The work of the committee – knowing
Part of the work of the DGAC has been completed, which means that only preliminary conclusions were stated for several of the topics and questions proposed, including various dietary patterns and nutrients.
If there is any feeling that the DGAC is not aware of the metabolic health status of Americans, I can assure you that they are aware. And the awareness is grim.
There’s not much improvement to report over time.
Not only this is known, but what also is known and shared with some humor (even though it’s not funny) was the content of the current American diet. What we heard over and over and over again were the words “burgers, sandwiches, and savory snacks.” ‘
The work of the committee – doing
I understand it is not the role of the DGAC, USDA, or the US Department of Health and Human Services (HHS) to tell people what to eat. However, the policies set forth in the guidelines do impact the food environment, in terms of what is produced and made available for consumption. These are the consequences of the dietary guidelines. I would think it might be interesting or humorous to go over this data after maybe the first, or second edition of the guidelines, but over 40 years
Later, it should be a serious and solemn moment to review how far we’ve come.
Nutrients of interest/concern – saturated fats
As I mentioned in my public comments, no DGAC ever has reviewed the totality of evidence around saturated fats and health. The protocols being used for 2020 also will not include this review because they exclude studies performed before 1990, when many high-quality trials were performed.
While the outcome of this particular review (saturated fats and health) was not shared at this meeting, I am concerned that in other parts of the meeting, there is an inherent bias against the health impacts of saturated fats.
If this nutrient of concern is under scientific review, I do not think the experts should call it “overconsumed” until they know what the data show about consumption and health.
Public comments
I was joined by over 50 other individuals representing the spectrum of dietary patterns, foods, options, and philosophies, and this was great to see and experience. There are going to be very few (if any) venues in the United States where a vegan diet advocate can sit next to a representative from the dairy industry in narrow seats next to each other for two hours. This is a good thing, because we all exist in this country with a dream of better health for ourselves and our communities. You could hear this in everyone’s comments, which were universally about reducing or preventing the burden of chronic illness. The difference is in the “how” rather than the “what.”
I’ll say the “how” is highly dependent on the unique characteristics of each human, and I trust that no human hopes to be chronically ill.
Hope for the future
I have served on committees like this, and I’m sure many people reading this post have as well. I believe that it’s extremely challenging to work as a team to synthesize so much data, especially when so much of the data come from inadequate research.

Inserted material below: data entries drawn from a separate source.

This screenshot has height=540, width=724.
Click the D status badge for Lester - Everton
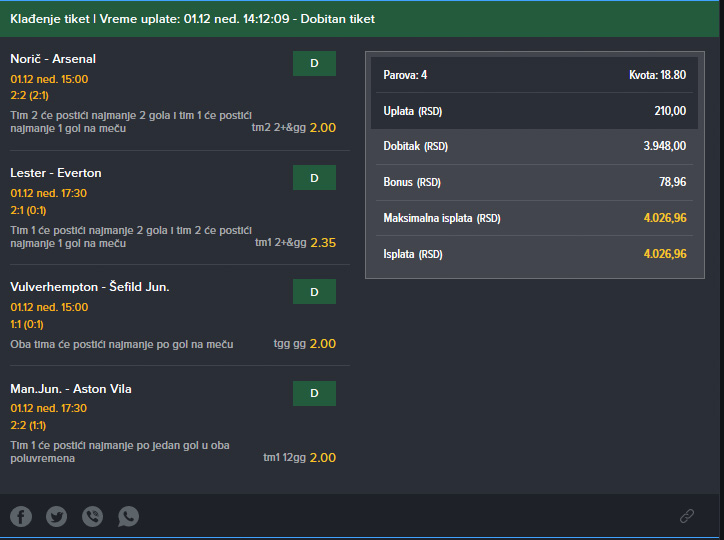click(314, 178)
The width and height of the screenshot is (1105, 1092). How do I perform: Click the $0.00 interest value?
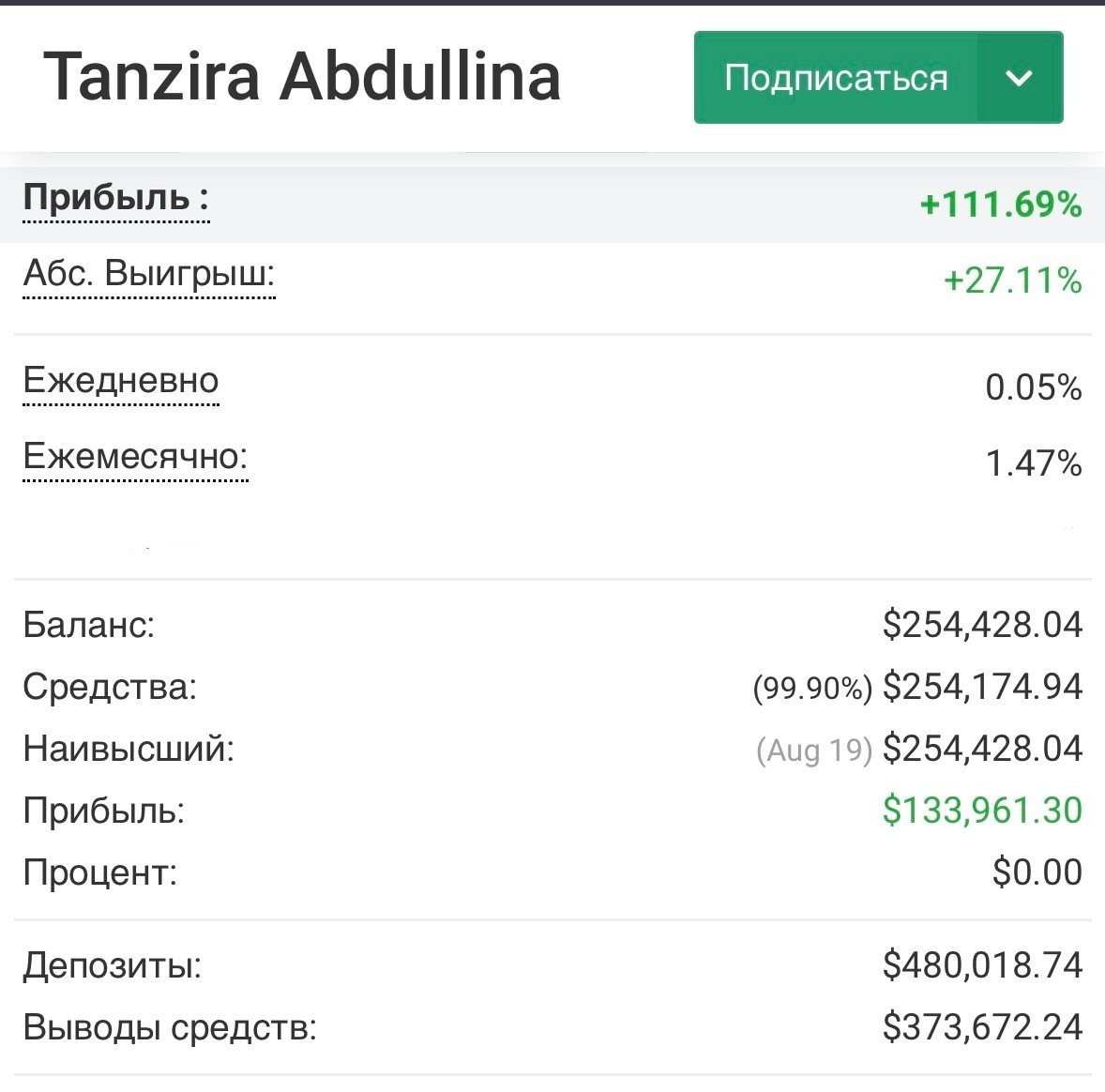[x=1037, y=872]
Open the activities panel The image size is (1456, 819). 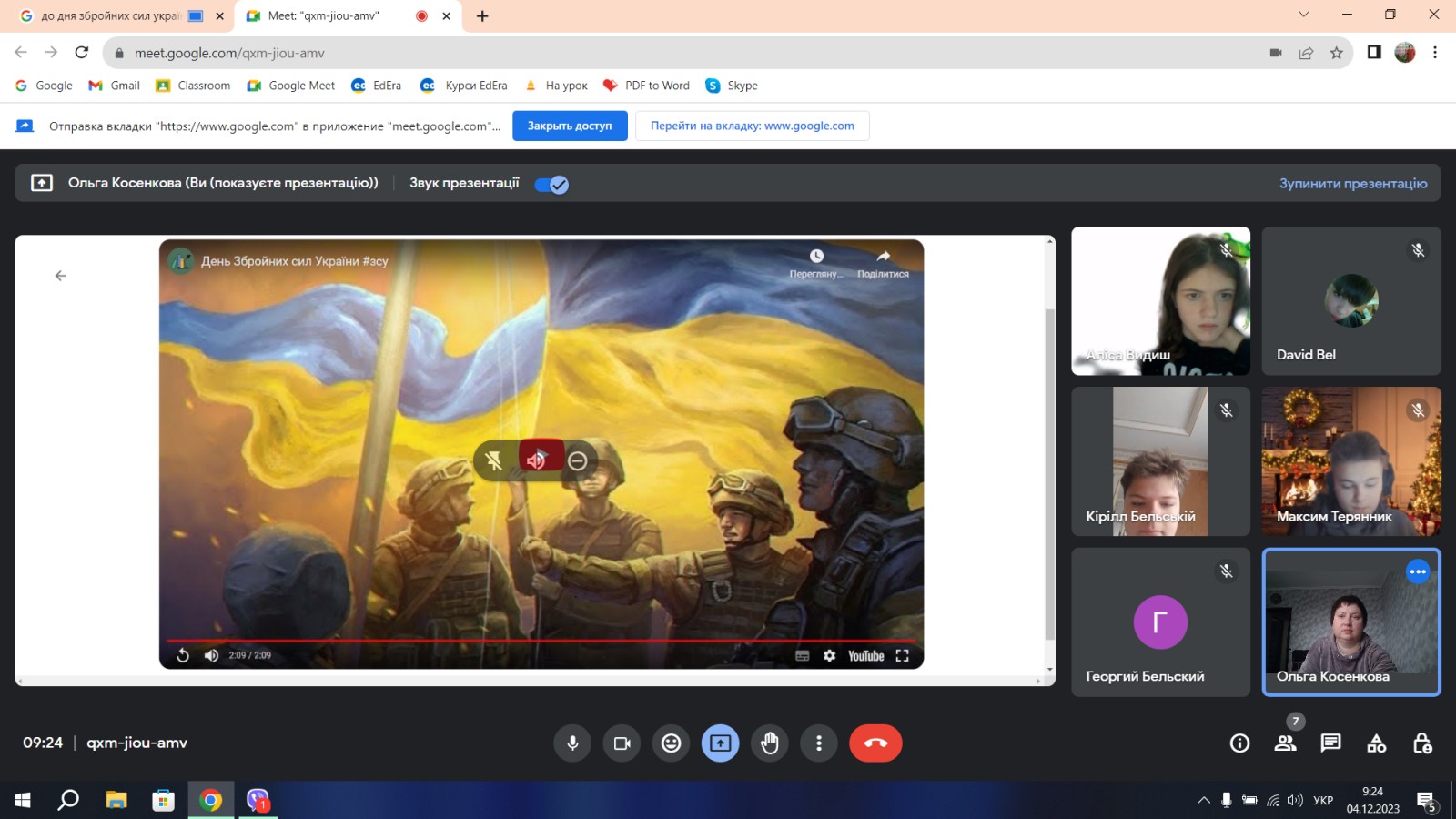click(x=1376, y=743)
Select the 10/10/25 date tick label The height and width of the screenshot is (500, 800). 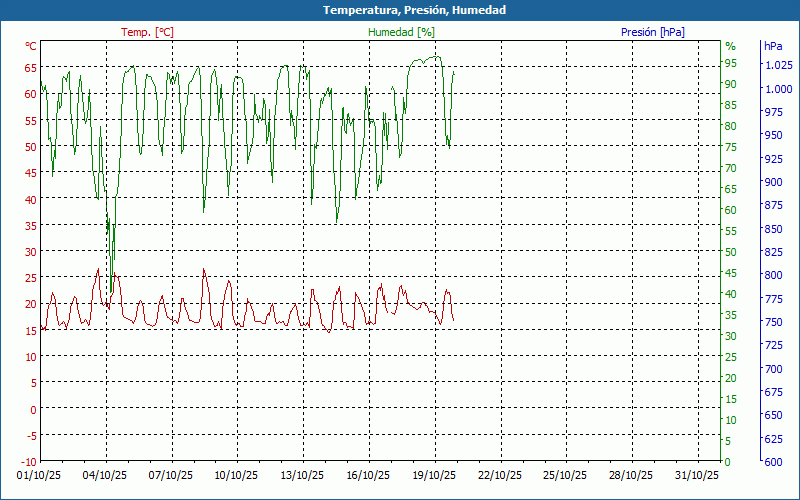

The place at which we’ve arrived in 2020, as I said in my public comments, is that when someone tells me they eat “healthy,” I have no idea what that means anymore. We’ve lost certainty over what “healthy eating” is. Maybe in 2020 we need to decide that “eating healthy” is what allows a person to live a long, healthy, productive life, as determined by themselves and health professionals, in partnership. That would allow us to understand a person as a person rather than a diet label and to continuously ask questions about whether what we thought was true yesterday is true today.
We just started the decade of #DataOverDogma. We could still see a Dietary Guidelines for Americans that makes recommendations based on science only, doesn’t make recommendations where science isn’t clear, and supports every human in making solid choices about their nutritional destiny.